▶ [Exercise goal] The required output is every record, reproduced exactly.

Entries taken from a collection
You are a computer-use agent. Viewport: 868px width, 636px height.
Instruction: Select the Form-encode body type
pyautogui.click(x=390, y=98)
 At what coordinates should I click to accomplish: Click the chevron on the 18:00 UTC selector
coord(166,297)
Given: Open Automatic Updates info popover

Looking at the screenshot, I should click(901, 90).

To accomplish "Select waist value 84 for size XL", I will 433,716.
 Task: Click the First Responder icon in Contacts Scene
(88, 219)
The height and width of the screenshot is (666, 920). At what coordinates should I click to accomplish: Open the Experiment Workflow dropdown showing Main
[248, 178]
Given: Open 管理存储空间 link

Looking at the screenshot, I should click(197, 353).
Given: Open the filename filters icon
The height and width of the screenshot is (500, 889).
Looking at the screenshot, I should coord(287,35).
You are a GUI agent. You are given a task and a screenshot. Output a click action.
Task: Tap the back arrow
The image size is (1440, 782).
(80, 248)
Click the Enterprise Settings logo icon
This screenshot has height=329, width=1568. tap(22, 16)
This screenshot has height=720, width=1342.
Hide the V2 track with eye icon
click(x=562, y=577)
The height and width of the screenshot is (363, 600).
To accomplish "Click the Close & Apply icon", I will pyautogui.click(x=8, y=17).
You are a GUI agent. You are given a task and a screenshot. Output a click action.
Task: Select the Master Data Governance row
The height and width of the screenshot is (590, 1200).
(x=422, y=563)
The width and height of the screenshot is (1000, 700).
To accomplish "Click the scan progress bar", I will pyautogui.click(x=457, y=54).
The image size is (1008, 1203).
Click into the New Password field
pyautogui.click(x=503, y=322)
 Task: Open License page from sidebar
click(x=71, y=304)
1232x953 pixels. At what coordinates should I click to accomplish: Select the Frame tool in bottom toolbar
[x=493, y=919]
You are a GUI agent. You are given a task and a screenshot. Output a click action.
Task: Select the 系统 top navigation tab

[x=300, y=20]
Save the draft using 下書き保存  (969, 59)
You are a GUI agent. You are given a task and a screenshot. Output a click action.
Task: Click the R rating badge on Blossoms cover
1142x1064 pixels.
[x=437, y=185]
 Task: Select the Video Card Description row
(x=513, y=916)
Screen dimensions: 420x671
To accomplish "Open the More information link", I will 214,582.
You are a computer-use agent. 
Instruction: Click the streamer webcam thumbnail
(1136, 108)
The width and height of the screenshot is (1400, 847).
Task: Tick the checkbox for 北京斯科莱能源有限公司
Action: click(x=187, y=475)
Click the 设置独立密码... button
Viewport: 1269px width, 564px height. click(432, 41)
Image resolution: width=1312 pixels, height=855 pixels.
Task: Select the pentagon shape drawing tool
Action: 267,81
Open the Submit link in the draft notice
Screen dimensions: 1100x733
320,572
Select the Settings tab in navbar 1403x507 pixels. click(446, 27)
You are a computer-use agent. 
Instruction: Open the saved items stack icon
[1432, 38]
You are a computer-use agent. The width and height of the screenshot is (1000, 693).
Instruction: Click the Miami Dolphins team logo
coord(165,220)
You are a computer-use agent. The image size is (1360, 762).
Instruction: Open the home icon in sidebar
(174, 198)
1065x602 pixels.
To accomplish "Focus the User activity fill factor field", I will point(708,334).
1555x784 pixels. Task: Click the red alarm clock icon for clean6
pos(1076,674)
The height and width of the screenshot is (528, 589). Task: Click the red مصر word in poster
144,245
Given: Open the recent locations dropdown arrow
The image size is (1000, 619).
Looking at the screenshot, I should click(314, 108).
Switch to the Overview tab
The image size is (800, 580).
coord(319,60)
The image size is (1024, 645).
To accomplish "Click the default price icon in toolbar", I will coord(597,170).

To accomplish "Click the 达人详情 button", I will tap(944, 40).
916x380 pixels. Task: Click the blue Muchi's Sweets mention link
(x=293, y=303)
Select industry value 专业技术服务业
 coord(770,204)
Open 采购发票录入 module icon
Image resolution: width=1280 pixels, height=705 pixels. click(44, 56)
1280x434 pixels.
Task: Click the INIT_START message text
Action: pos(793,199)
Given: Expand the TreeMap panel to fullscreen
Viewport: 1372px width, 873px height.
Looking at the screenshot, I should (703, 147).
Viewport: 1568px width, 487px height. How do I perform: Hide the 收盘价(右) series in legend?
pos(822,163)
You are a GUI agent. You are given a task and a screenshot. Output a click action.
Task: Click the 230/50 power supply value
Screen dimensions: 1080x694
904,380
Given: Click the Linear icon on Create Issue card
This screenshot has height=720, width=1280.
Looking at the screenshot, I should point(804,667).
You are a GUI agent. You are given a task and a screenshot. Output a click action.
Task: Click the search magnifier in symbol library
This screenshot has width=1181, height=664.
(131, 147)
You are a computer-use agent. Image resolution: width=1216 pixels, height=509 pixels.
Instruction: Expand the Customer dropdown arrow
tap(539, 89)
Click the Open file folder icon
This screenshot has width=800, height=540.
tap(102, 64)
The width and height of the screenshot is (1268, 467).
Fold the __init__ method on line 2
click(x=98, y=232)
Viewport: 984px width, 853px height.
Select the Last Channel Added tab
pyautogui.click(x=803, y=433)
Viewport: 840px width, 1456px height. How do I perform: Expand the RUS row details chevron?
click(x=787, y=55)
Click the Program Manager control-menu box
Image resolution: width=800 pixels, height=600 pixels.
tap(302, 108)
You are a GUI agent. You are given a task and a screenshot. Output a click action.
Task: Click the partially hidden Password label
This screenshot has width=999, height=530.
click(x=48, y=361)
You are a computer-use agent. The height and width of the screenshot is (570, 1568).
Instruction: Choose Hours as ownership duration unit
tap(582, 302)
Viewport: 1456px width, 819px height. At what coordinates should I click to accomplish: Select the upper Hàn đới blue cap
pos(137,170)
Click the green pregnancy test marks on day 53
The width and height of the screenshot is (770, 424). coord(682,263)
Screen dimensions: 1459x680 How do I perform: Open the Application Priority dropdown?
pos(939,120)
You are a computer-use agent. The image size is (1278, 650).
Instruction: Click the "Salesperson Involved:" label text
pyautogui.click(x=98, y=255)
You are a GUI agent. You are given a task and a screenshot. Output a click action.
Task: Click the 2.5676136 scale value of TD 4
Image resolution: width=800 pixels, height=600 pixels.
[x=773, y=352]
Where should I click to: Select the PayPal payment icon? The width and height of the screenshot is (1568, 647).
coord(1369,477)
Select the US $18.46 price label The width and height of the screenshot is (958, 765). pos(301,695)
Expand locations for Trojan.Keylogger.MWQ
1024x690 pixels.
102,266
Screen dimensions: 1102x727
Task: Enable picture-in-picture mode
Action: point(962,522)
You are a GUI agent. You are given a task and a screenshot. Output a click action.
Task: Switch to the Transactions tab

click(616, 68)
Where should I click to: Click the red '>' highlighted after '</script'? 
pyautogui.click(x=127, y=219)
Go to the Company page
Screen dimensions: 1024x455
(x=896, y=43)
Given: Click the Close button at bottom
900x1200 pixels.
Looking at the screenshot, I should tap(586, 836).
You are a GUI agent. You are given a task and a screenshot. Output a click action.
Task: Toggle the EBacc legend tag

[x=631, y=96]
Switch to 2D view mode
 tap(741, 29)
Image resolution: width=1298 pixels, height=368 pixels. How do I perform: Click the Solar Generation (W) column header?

▶ [Result of the task]
You are a computer-use agent. Viewport: 868px width, 636px height.
Instruction: Select the Form-encode body type
pyautogui.click(x=390, y=98)
 At what coordinates should I click to accomplish: Click the chevron on the 18:00 UTC selector
coord(166,297)
Given: Open Automatic Updates info popover

Looking at the screenshot, I should click(901, 90).

To accomplish "Select waist value 84 for size XL", I will 433,716.
 Task: Click the First Responder icon in Contacts Scene
(88, 219)
The height and width of the screenshot is (666, 920). At what coordinates should I click to accomplish: Open the Experiment Workflow dropdown showing Main
[248, 178]
Given: Open 管理存储空间 link

Looking at the screenshot, I should click(197, 353).
Given: Open the filename filters icon
The height and width of the screenshot is (500, 889).
Looking at the screenshot, I should coord(287,35).
You are a GUI agent. You are given a task and a screenshot. Output a click action.
Task: Tap the back arrow
The image size is (1440, 782).
(80, 248)
Click the Enterprise Settings logo icon
This screenshot has height=329, width=1568. tap(22, 16)
This screenshot has height=720, width=1342.
Hide the V2 track with eye icon
click(x=562, y=577)
The height and width of the screenshot is (363, 600).
To accomplish "Click the Close & Apply icon", I will pyautogui.click(x=8, y=17).
You are a GUI agent. You are given a task and a screenshot. Output a click action.
Task: Select the Master Data Governance row
The height and width of the screenshot is (590, 1200).
(x=422, y=563)
The width and height of the screenshot is (1000, 700).
To accomplish "Click the scan progress bar", I will pyautogui.click(x=457, y=54).
The image size is (1008, 1203).
Click into the New Password field
pyautogui.click(x=503, y=322)
 Task: Open License page from sidebar
click(x=71, y=304)
1232x953 pixels. At what coordinates should I click to accomplish: Select the Frame tool in bottom toolbar
[x=493, y=919]
You are a GUI agent. You are given a task and a screenshot. Output a click action.
Task: Select the 系统 top navigation tab

[x=300, y=20]
Save the draft using 下書き保存  (969, 59)
You are a GUI agent. You are given a task and a screenshot. Output a click action.
Task: Click the R rating badge on Blossoms cover
1142x1064 pixels.
[x=437, y=185]
 Task: Select the Video Card Description row
(x=513, y=916)
Screen dimensions: 420x671
To accomplish "Open the More information link", I will 214,582.
You are a computer-use agent. 
Instruction: Click the streamer webcam thumbnail
(1136, 108)
The width and height of the screenshot is (1400, 847).
Task: Tick the checkbox for 北京斯科莱能源有限公司
Action: click(x=187, y=475)
Click the 设置独立密码... button
Viewport: 1269px width, 564px height. click(432, 41)
Image resolution: width=1312 pixels, height=855 pixels.
Task: Select the pentagon shape drawing tool
Action: 267,81
Open the Submit link in the draft notice
Screen dimensions: 1100x733
320,572
Select the Settings tab in navbar 1403x507 pixels. click(446, 27)
You are a computer-use agent. 
Instruction: Open the saved items stack icon
[1432, 38]
You are a computer-use agent. The width and height of the screenshot is (1000, 693).
Instruction: Click the Miami Dolphins team logo
coord(165,220)
You are a computer-use agent. The image size is (1360, 762).
Instruction: Open the home icon in sidebar
(174, 198)
1065x602 pixels.
To accomplish "Focus the User activity fill factor field", I will point(708,334).
1555x784 pixels. Task: Click the red alarm clock icon for clean6
pos(1076,674)
The height and width of the screenshot is (528, 589). Task: Click the red مصر word in poster
144,245
Given: Open the recent locations dropdown arrow
The image size is (1000, 619).
Looking at the screenshot, I should click(314, 108).
Switch to the Overview tab
The image size is (800, 580).
coord(319,60)
The image size is (1024, 645).
To accomplish "Click the default price icon in toolbar", I will coord(597,170).

To accomplish "Click the 达人详情 button", I will tap(944, 40).
916x380 pixels. Task: Click the blue Muchi's Sweets mention link
(x=293, y=303)
Select industry value 专业技术服务业
 coord(770,204)
Open 采购发票录入 module icon
Image resolution: width=1280 pixels, height=705 pixels. click(44, 56)
1280x434 pixels.
Task: Click the INIT_START message text
Action: pos(793,199)
Given: Expand the TreeMap panel to fullscreen
Viewport: 1372px width, 873px height.
Looking at the screenshot, I should (703, 147).
Viewport: 1568px width, 487px height. How do I perform: Hide the 收盘价(右) series in legend?
pos(822,163)
You are a GUI agent. You are given a task and a screenshot. Output a click action.
Task: Click the 230/50 power supply value
Screen dimensions: 1080x694
904,380
Given: Click the Linear icon on Create Issue card
This screenshot has height=720, width=1280.
Looking at the screenshot, I should point(804,667).
You are a GUI agent. You are given a task and a screenshot. Output a click action.
Task: Click the search magnifier in symbol library
This screenshot has width=1181, height=664.
(131, 147)
You are a computer-use agent. Image resolution: width=1216 pixels, height=509 pixels.
Instruction: Expand the Customer dropdown arrow
tap(539, 89)
Click the Open file folder icon
This screenshot has width=800, height=540.
tap(102, 64)
The width and height of the screenshot is (1268, 467).
Fold the __init__ method on line 2
click(x=98, y=232)
Viewport: 984px width, 853px height.
Select the Last Channel Added tab
pyautogui.click(x=803, y=433)
Viewport: 840px width, 1456px height. How do I perform: Expand the RUS row details chevron?
click(x=787, y=55)
Click the Program Manager control-menu box
Image resolution: width=800 pixels, height=600 pixels.
tap(302, 108)
You are a GUI agent. You are given a task and a screenshot. Output a click action.
Task: Click the partially hidden Password label
This screenshot has width=999, height=530.
click(x=48, y=361)
You are a computer-use agent. The height and width of the screenshot is (570, 1568).
Instruction: Choose Hours as ownership duration unit
tap(582, 302)
Viewport: 1456px width, 819px height. At what coordinates should I click to accomplish: Select the upper Hàn đới blue cap
pos(137,170)
Click the green pregnancy test marks on day 53
The width and height of the screenshot is (770, 424). coord(682,263)
Screen dimensions: 1459x680 How do I perform: Open the Application Priority dropdown?
pos(939,120)
You are a computer-use agent. The image size is (1278, 650).
Instruction: Click the "Salesperson Involved:" label text
pyautogui.click(x=98, y=255)
You are a GUI agent. You are given a task and a screenshot. Output a click action.
Task: Click the 2.5676136 scale value of TD 4
Image resolution: width=800 pixels, height=600 pixels.
[x=773, y=352]
Where should I click to: Select the PayPal payment icon? The width and height of the screenshot is (1568, 647).
coord(1369,477)
Select the US $18.46 price label The width and height of the screenshot is (958, 765). pos(301,695)
Expand locations for Trojan.Keylogger.MWQ
1024x690 pixels.
102,266
Screen dimensions: 1102x727
Task: Enable picture-in-picture mode
Action: point(962,522)
You are a GUI agent. You are given a task and a screenshot. Output a click action.
Task: Switch to the Transactions tab

click(616, 68)
Where should I click to: Click the red '>' highlighted after '</script'? 
pyautogui.click(x=127, y=219)
Go to the Company page
Screen dimensions: 1024x455
(x=896, y=43)
Given: Click the Close button at bottom
900x1200 pixels.
Looking at the screenshot, I should tap(586, 836).
You are a GUI agent. You are given a task and a screenshot. Output a click action.
Task: Toggle the EBacc legend tag

[x=631, y=96]
Switch to 2D view mode
 tap(741, 29)
Image resolution: width=1298 pixels, height=368 pixels. How do I perform: Click the Solar Generation (W) column header?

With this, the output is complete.